NEURONAL CEROID LIPOFUSCINOSIS
(NCL)
Neuronal Ceroid Lipofuscinosis storage disease is a progressive degeneration disease of the central nervous system. In Golden Retrievers, NCL is caused by a 2 base pair deletion in the CLN5 gene causing causing a frameshift and premature termination codon.
Affected Golden Retrievers begin to develop signs of the disease around 13 months old. Often the first sign of NCL is a loss of coordination during basic movements including walking, running, climbing stairs, particularly when excited. As the disease progresses, the loss of coordination becomes evident even when the dogs is calm; the dogs may also experience tremors, seizures, or blindness. Compulsive behaviors, anxiety, and loss of previously learned behavior is also common. Affected dogs may also become agitated or aggressive as the disease continues to progress. Due to the severity of the disease and loss of quality of life, most affected dogs are euthanized by 2-3 years of age.
DEGENERATIVE MYELOPATHY
(DM)
Degenerative Myelopathy (DM) is a progressive neurological disorder that affects the spinal cord of dogs. Dogs that have inherited two defective copies will experience a breakdown of the cells responsible for sending and receiving signals from the brain, resulting in neurological symptoms.
The disease often begins with an unsteady gait, and the dog may wobble when they attempt to walk. As the disease progresses, the dog's hind legs will weaken and eventually the dog will be unable to walk at all. Degenerative Myelopathy moves up the body, so if the disease is allowed to progress, the dog will eventually be unable to hold his bladder and will lose normal function in its front legs. Fortunately, there is no direct pain associated with Degenerative Myelopathy.
MUSCULAR DYSTROPHY
(MD)
MD is a mutation of the dystrophin gene that causes a deficiency of dystrophin proteins in Golden Retrievers. The lack of dystrophin proteins leads to the progressive degeneration of skeletal and cardiac muscles. The disease is similar to the human disease, muscular dystrophy.
Symptoms appear relatively quickly, at about six weeks to two months of age. A dog with muscular dystrophy will exhibit muscle weakness, difficulty standing or walking normally, and difficulty swallowing. Symptoms can range from relatively mild to severe, but GRMD is generally fatal at about 6 months of age.
ICHTHYOSIS
(ICH)
Ichthyosis is an autosomal recessive genetic mutation that affects the skin of Golden Retrievers. The mutation prevents the outer layer of the epidermis from forming properly, resulting in skin that becomes darkened and thick, with excessive flaking.
The name "Ichthyosis" is derived from the Greek word for fish. This describes the skin's resemblance to fish scales. The most common symptom of ICH-A is excessive flaking of the skin.
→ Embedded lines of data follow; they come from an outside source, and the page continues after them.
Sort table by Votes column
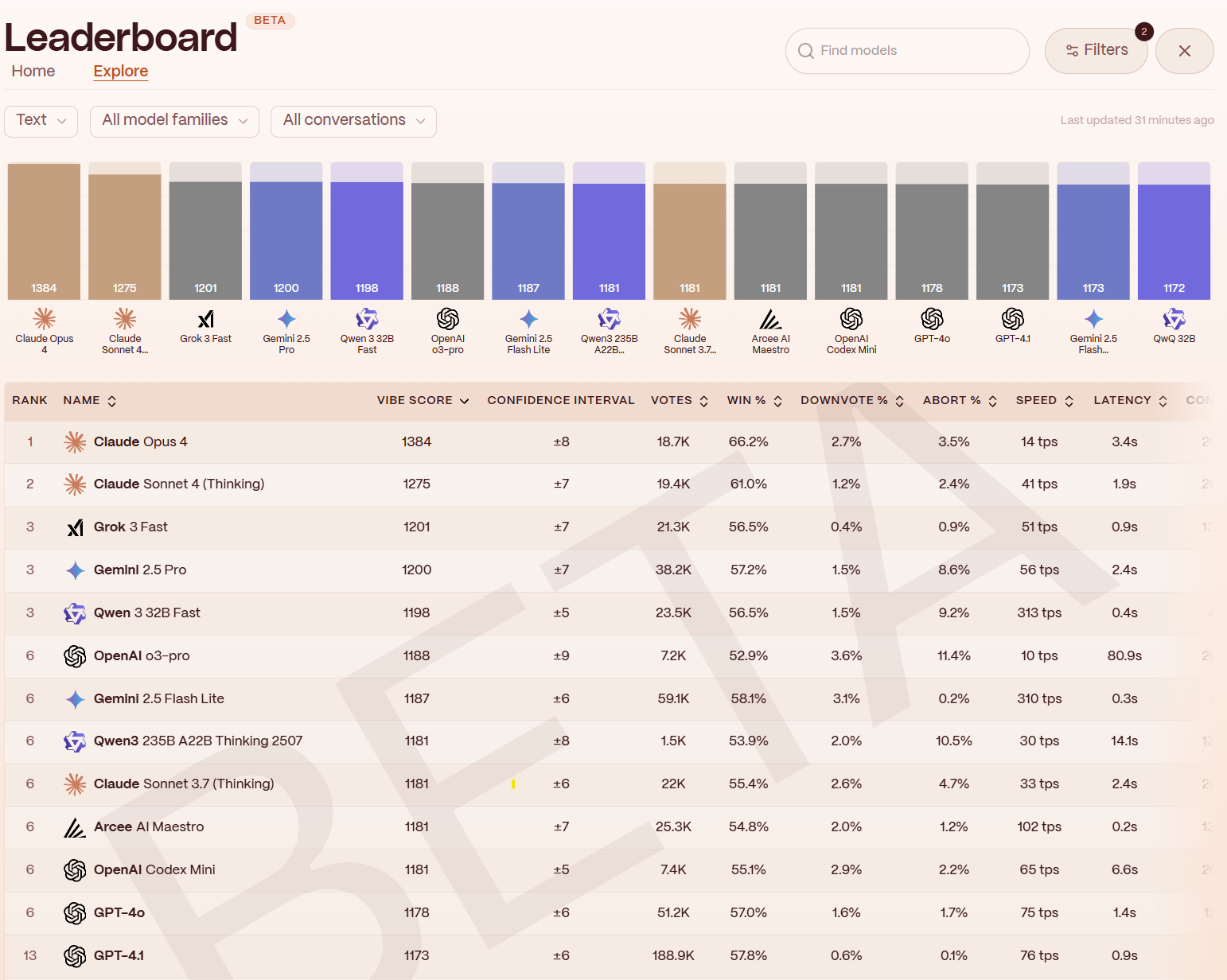The height and width of the screenshot is (980, 1227). tap(679, 401)
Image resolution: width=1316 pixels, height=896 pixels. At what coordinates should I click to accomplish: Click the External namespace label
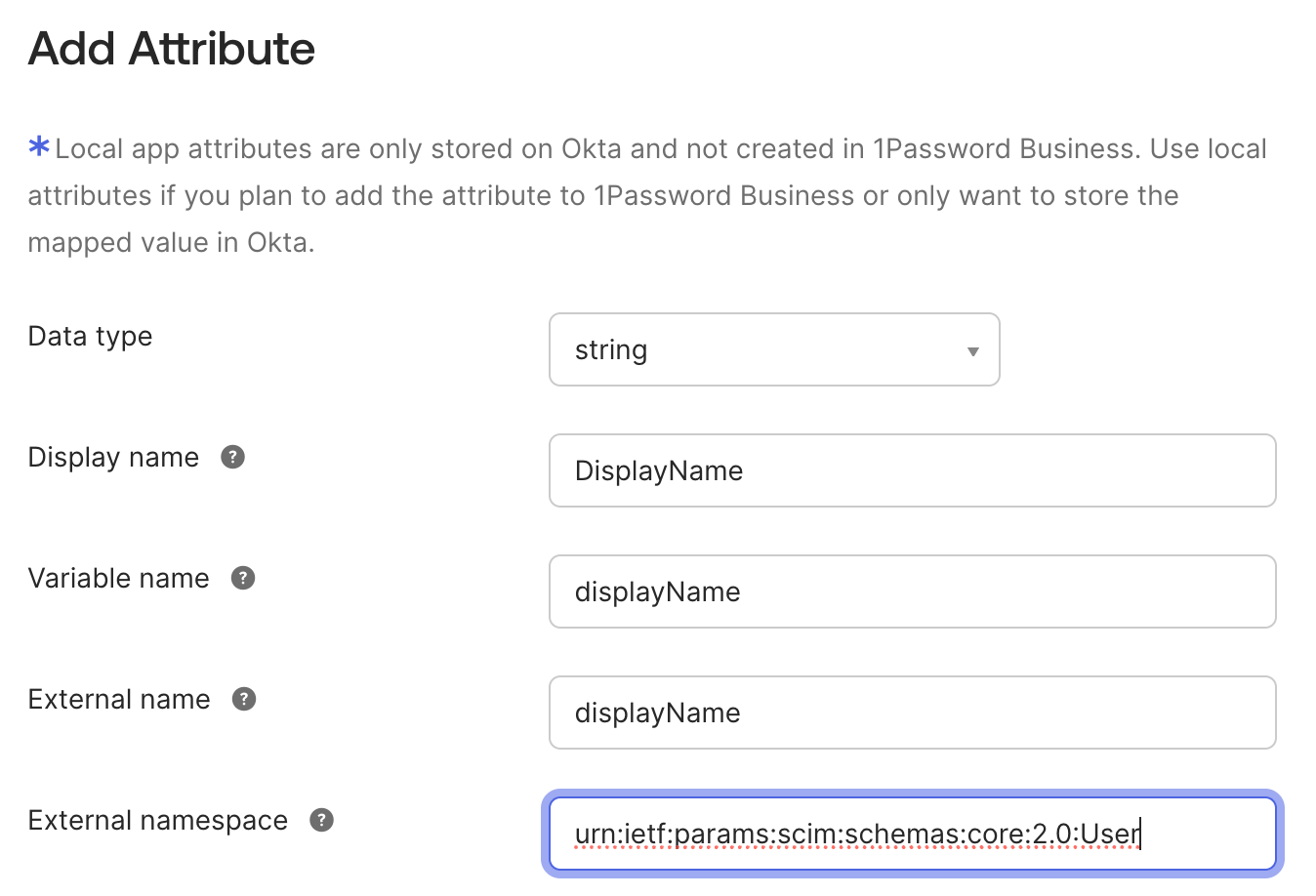pos(157,820)
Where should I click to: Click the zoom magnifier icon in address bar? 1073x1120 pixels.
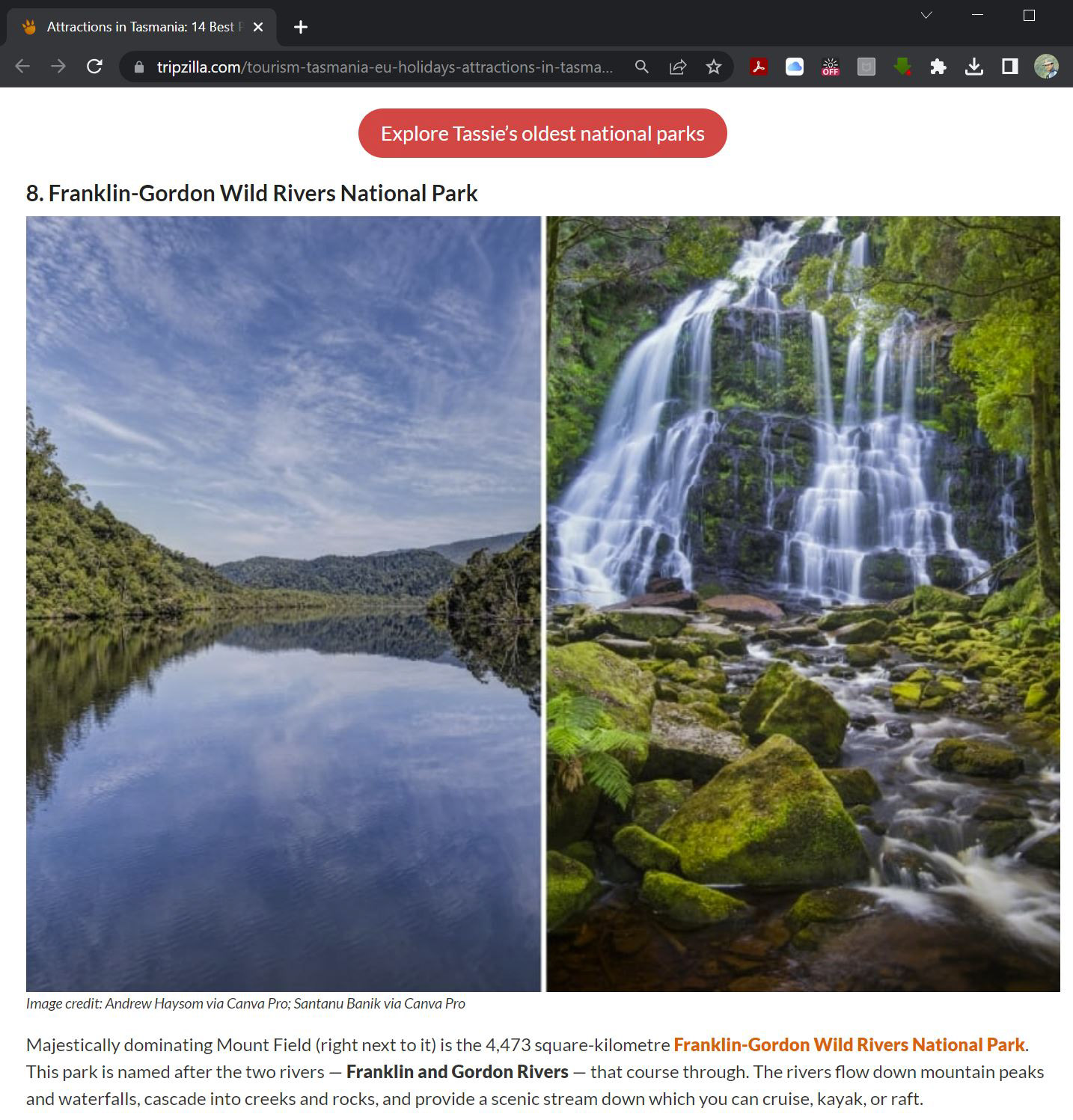tap(642, 67)
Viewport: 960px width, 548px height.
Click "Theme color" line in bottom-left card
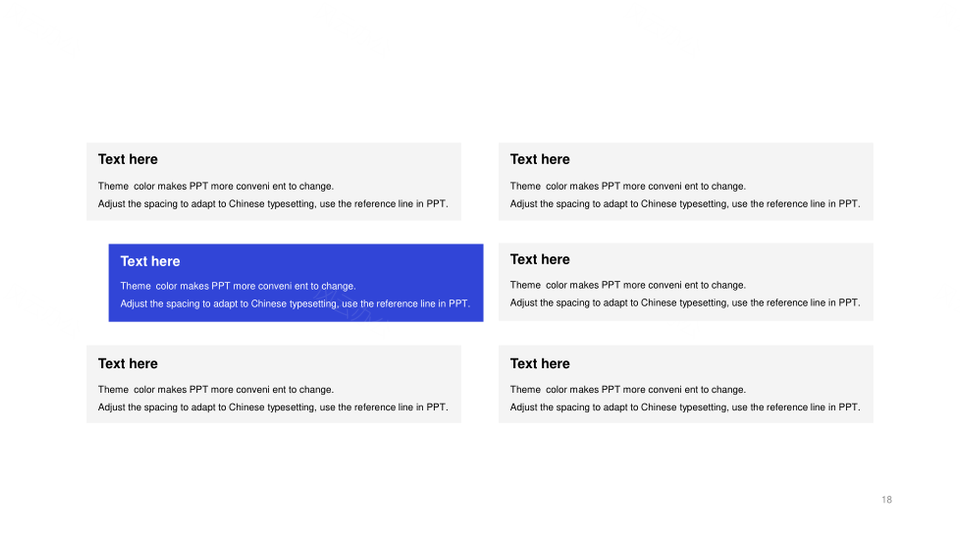click(216, 390)
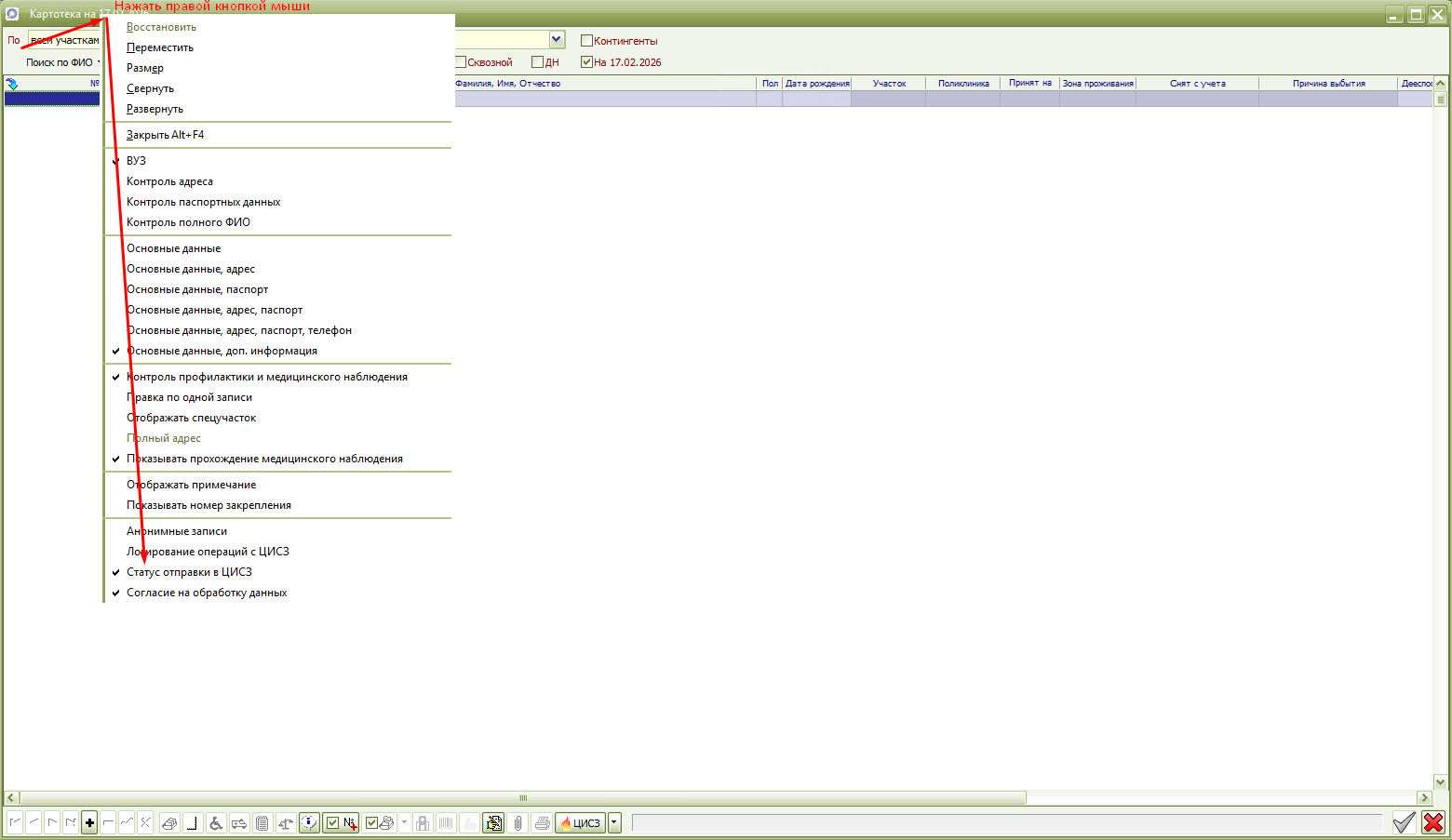Click the printer icon in bottom toolbar
Image resolution: width=1452 pixels, height=840 pixels.
(542, 823)
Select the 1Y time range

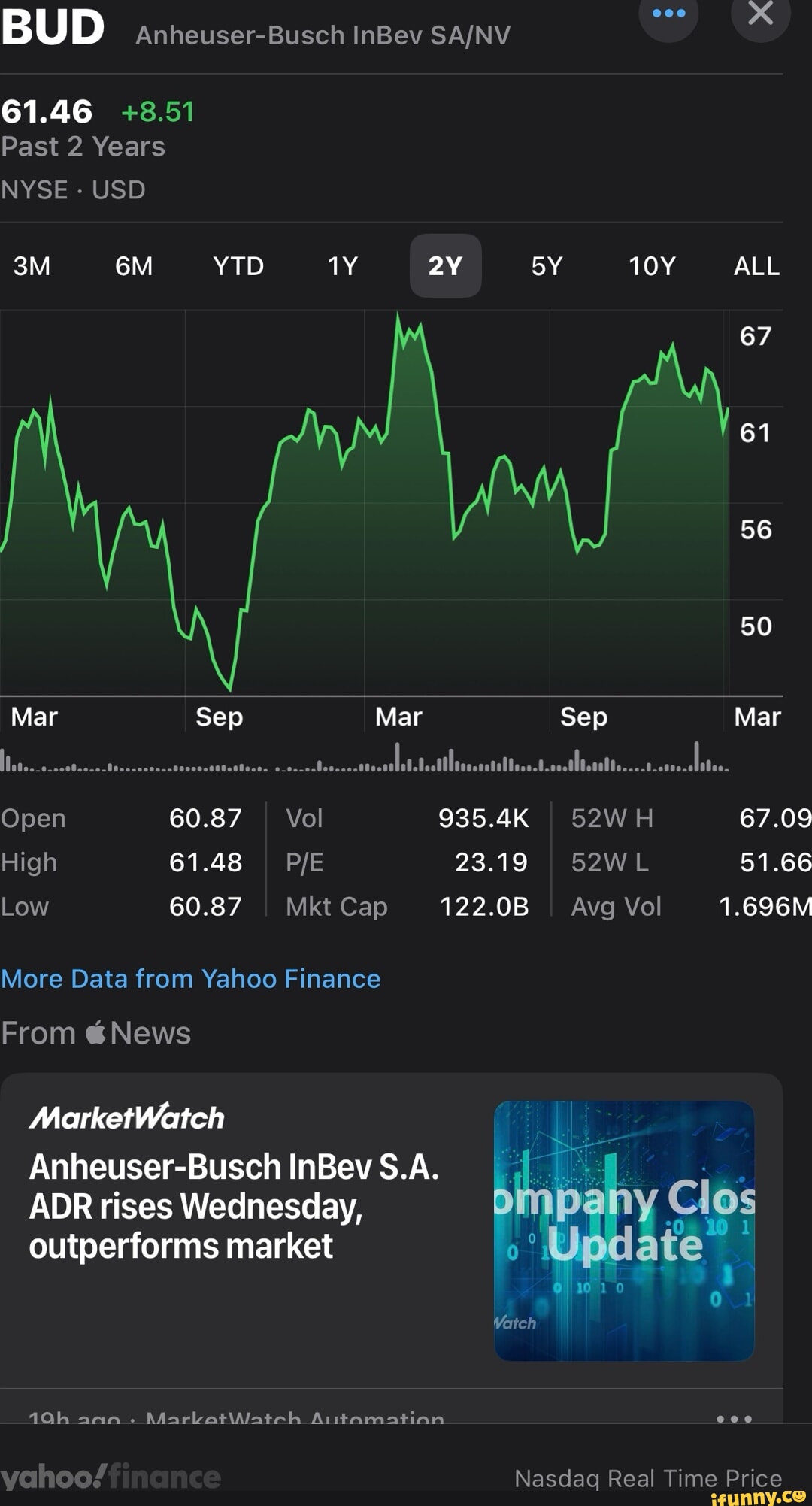pos(342,266)
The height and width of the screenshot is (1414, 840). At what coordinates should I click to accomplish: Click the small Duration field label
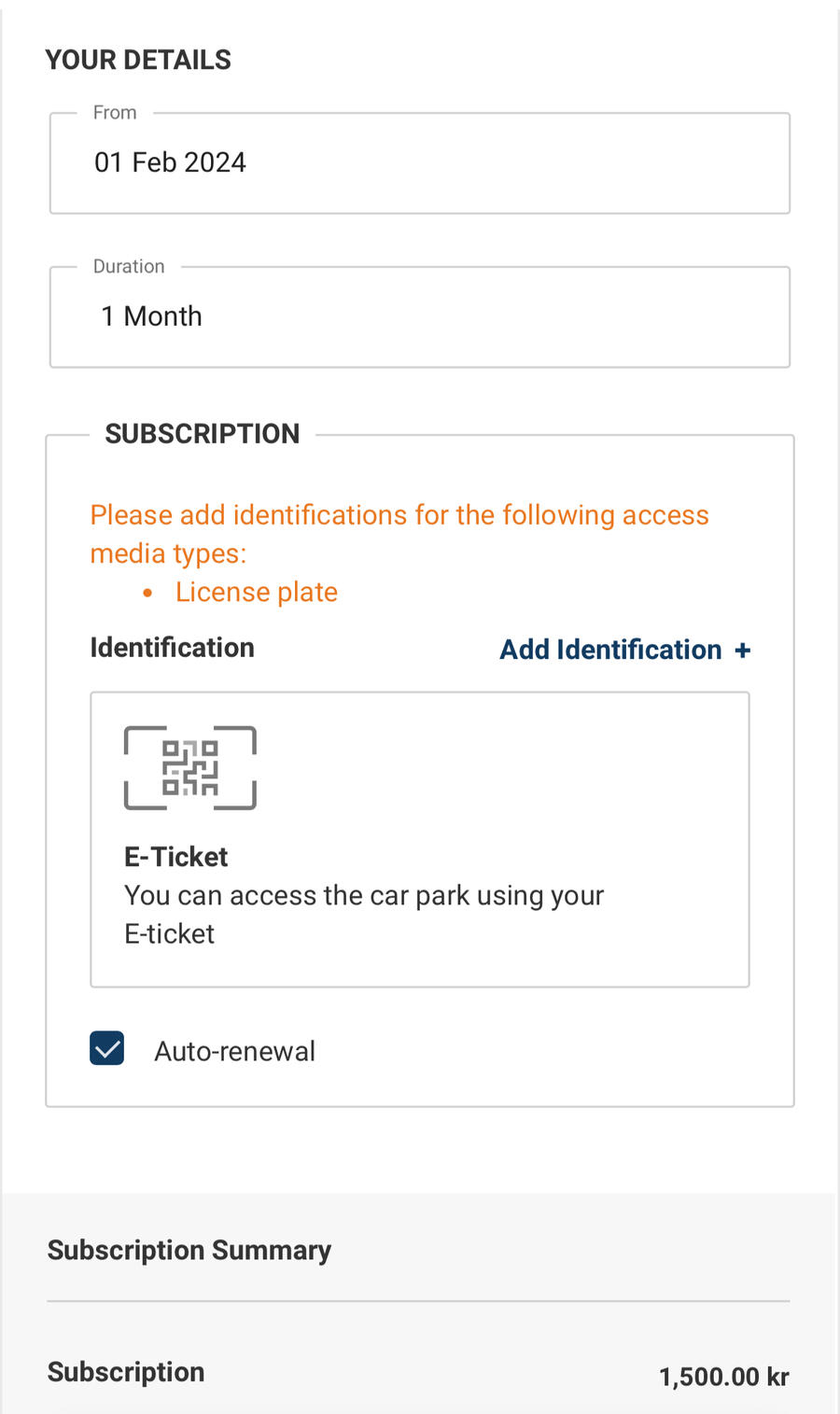pyautogui.click(x=129, y=267)
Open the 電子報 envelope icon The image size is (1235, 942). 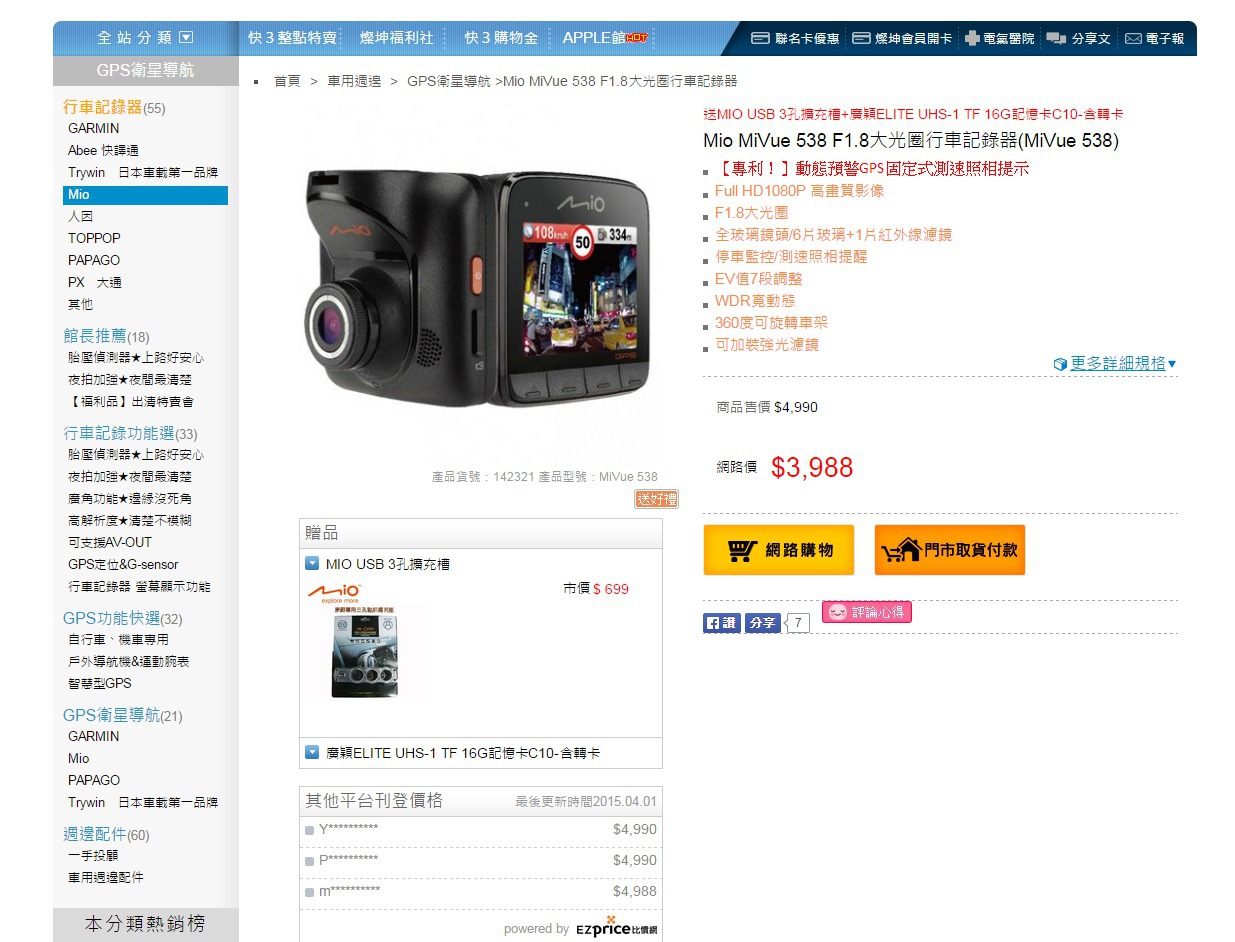tap(1133, 38)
Other symptoms include areas of hardened skin and hyperpigmentation, which may make the skin appear dirty or blackened. Symptoms can be mild or severe. Evidence of the disease may be detected when the dog is still a puppy, but symptoms may take a year or more to develop. Additionally, symptoms can improve or worsen, depending on stress and hormonal cycles.
Ichthyosis is generally not dangerous to a dog's health, but can be unsightly and uncomfortable for the dog.
PROGRESSIVE RETINAL ATROPHY
(PRCD)
Progressive Rod-Cone Degeneration, or PRA-prcd, is a form of Progressive Retinal Atrophy (PRA) in which the cells in the dog's retina degenerate and die. PRA for dogs is similar to retinitis pigmentosa in humans. Most affected dogs will not show signs of vision loss until 3-5 years of age. Complete blindness can occur in older dogs. Progressive Rod-Cone Degeneration is a form of PRA known to affect over 40 different breeds.
The retina is a membrane located in the back of the eye that contains two types of photoreceptor cells. These cells take light coming into the eyes and relay it back to the brain as electrical impulses. These impulses are interpreted by the brain to "create" images. In dogs suffering from PRA-prcd, the photoreceptors begin to degenerate, causing an inability to interpret changes in light. This results in a loss of vision. Rod cells, which normally function in low-light or nighttime conditions, begin to degenerate first. This leads to night-blindness. The cone cells, which normally function in bright-light or daytime conditions, will deteriorate next. This often leads to complete blindness over a period of time.
PRA GR-PRA1 & GR-PRA2
(PRA1) & (PRA2)
Progressive Retinal Atrophy (PRA) is a category of genetic mutations that cause vision loss and blindness. Photoreceptor cells in the retina begin to degenerate, typically progressing from a loss of night vision to complete blindness.
PRA affects many different dog breeds, and these mutations are breed-specific. In Golden Retrievers, two mutations have been identified in addition to prcd-PRA known as GR-PRA1 and GR-PRA2.